Collected data entries:
■ ■ ■ ■

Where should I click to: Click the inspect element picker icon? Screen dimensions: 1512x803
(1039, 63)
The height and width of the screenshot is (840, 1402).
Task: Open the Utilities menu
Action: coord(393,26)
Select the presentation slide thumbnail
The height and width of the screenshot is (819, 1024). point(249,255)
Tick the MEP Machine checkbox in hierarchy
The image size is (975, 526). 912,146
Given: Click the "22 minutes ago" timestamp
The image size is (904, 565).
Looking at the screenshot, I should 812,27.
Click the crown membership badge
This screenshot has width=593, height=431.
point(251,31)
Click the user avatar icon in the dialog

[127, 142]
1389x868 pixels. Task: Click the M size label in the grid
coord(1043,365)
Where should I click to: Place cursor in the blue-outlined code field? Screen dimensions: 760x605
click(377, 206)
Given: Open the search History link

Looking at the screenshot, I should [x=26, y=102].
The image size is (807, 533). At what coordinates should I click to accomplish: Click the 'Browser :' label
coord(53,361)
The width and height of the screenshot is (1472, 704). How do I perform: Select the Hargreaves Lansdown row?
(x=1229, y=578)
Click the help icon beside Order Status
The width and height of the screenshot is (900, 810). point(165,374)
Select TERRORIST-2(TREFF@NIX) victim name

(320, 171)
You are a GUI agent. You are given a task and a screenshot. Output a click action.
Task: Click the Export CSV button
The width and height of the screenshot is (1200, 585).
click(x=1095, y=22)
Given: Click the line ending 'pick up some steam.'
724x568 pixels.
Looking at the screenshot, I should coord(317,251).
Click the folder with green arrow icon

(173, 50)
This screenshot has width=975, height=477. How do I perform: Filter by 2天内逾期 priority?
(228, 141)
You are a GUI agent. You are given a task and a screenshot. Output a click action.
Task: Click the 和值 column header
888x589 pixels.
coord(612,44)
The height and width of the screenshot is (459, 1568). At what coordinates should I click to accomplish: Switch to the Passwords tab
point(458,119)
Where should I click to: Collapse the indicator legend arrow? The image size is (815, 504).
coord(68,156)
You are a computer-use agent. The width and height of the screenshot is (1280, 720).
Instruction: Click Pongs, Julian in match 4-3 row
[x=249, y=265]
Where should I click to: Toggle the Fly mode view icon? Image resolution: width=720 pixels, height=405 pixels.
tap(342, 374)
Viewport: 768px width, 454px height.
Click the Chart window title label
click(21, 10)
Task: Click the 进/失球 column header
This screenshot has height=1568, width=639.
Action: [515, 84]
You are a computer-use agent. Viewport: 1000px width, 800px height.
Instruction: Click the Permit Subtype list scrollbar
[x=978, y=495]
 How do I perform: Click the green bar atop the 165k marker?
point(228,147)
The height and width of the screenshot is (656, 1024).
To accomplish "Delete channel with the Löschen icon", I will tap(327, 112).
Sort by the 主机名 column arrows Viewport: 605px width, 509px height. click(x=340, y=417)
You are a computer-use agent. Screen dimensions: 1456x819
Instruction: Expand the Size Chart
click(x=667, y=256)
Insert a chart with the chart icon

■ ■ ■ ■

▶ [What you are asked to do] Only the lines that hold the word "Viewport" are wanted; each should be pulled from the records.

▶ [Solution for this problem]
Viewport: 768px width, 454px height.
You are a computer-use agent. Viewport: 1000px width, 800px height.
Sort by the 主机名 column arrows Viewport: 605px width, 509px height. click(x=340, y=417)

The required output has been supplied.